## Zitierter Text
+---+

Das FA änderte daraufhin zunächst
mit Bescheid vom 8.5.1998 die Steuerfestsetzung für das
Streitjahr zu Lasten der Kläger, indem es den Gewinn des
Zeitraums vom 1.7.1992 bis 31.12.1993 unter Einschluss des
Verlustes für den Zeitraum vom 1.7.1993 bis 31.12.1993
(saldiert 249.725 DM) nunmehr zu 12/18 (166.483 DM) im Streitjahr
(1993) berücksichtigte. Die Änderung begründete es
mit § 129 AO. Später - am 18.11.1998 - änderte das
FA auch den Einkommensteuerbescheid 1992 und berücksichtigte
den Gewinn des Zeitraums vom 1.7.1992 bis 31.12.1993 in Höhe
von 6/18 (83.242 DM) im Jahr 1992, so dass die Einkünfte unter
Einbeziehung des hälftigen Gewinns des Wirtschaftsjahres
1991/92 (447.119 DM) auf 530.361 DM sanken.
Den Einspruch gegen den
Änderungsbescheid für das Streitjahr wies das FA mit
Einspruchsentscheidung vom 8.3.2001 zurück. Die Änderung
sei zwar nicht nach § 129 AO, hingegen aber nach § 174
Abs. 4 AO statthaft. Die Bezeichnung der falschen
Änderungsvorschrift sei unerheblich.
Die dagegen gerichtete Klage hatte keinen
Erfolg. Das Finanzgericht (FG) entschied, das FA sei
gemäß § 172 Abs. 1 Satz 1 Nr. 2 Buchst. a AO zu der
Änderung berechtigt gewesen. Denn es habe der Sache nach einem
Antrag der Kläger entsprochen. Diese hätten zwar nicht
ausdrücklich beantragt, die Festsetzung für das
Streitjahr zu ändern. Der Einspruch für die Jahre 1991
und 1992 enthalte jedoch einen konkludenten Änderungsantrag,
weil die Kläger eine abweichende Aufteilung der Einkünfte
des Zeitraums vom 1.7.1992 bis 31.12.1993 beantragt hätten.

+---+

## Datenblock
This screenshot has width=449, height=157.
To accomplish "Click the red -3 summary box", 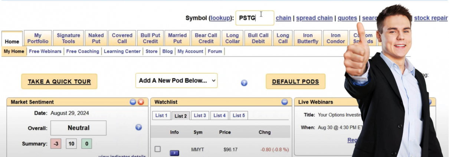I will [56, 144].
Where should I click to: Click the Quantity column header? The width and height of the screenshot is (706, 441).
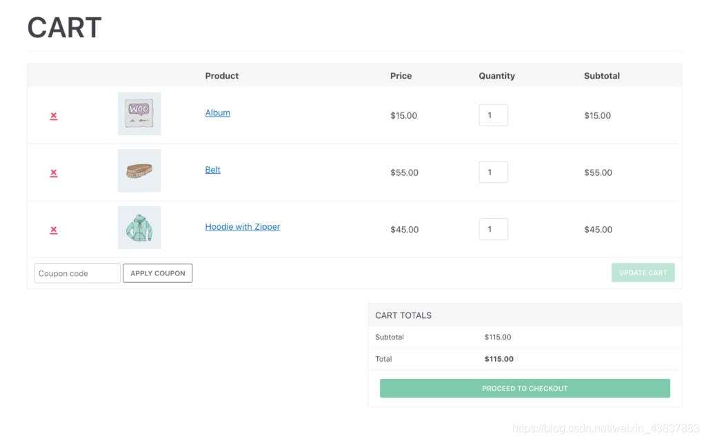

+---+

## Aufgabe A
Gib den zitierten Text erneut wieder, beginnend bei „Das FA änderte“ und endend bei „530.361 DM sanken.“. Ersetze dabei „Einkommensteuerbescheid“ durch „Steuerbescheid“.
## Aufgabe B
Stimmen die folgenden Aussagen mit dem zitierten Text überein? Beantworte jede mit Ja oder Nein und belege sie mit den entscheidenden Worten des Textes.
(i) Das FA wies den Einspruch gegen den Änderungsbescheid für das Streitjahr zurück.
(ii) Die Klage gegen die Einspruchsentscheidung war erfolgreich.
(iii) Die Kläger beantragten ausdrücklich, die Festsetzung für das Streitjahr zu ändern.
## Aufgabe C
Auf welchen Betrag sanken laut dem zitierten Text die Einkünfte im Jahr 1992?

## Vollständige Lösung A
Das FA änderte daraufhin zunächst
mit Bescheid vom 8.5.1998 die Steuerfestsetzung für das
Streitjahr zu Lasten der Kläger, indem es den Gewinn des
Zeitraums vom 1.7.1992 bis 31.12.1993 unter Einschluss des
Verlustes für den Zeitraum vom 1.7.1993 bis 31.12.1993
(saldiert 249.725 DM) nunmehr zu 12/18 (166.483 DM) im Streitjahr
(1993) berücksichtigte. Die Änderung begründete es
mit § 129 AO. Später - am 18.11.1998 - änderte das
FA auch den Steuerbescheid 1992 und berücksichtigte
den Gewinn des Zeitraums vom 1.7.1992 bis 31.12.1993 in Höhe
von 6/18 (83.242 DM) im Jahr 1992, so dass die Einkünfte unter
Einbeziehung des hälftigen Gewinns des Wirtschaftsjahres
1991/92 (447.119 DM) auf 530.361 DM sanken.

## Vollständige Lösung B
(i) Ja: „Den Einspruch gegen den Änderungsbescheid für das Streitjahr wies das FA mit Einspruchsentscheidung vom 8.3.2001 zurück.“
(ii) Nein: „Die dagegen gerichtete Klage hatte keinen Erfolg.“
(iii) Nein: „Diese hätten zwar nicht ausdrücklich beantragt, die Festsetzung für das Streitjahr zu ändern.“

## Vollständige Lösung C
Auf 530.361 DM.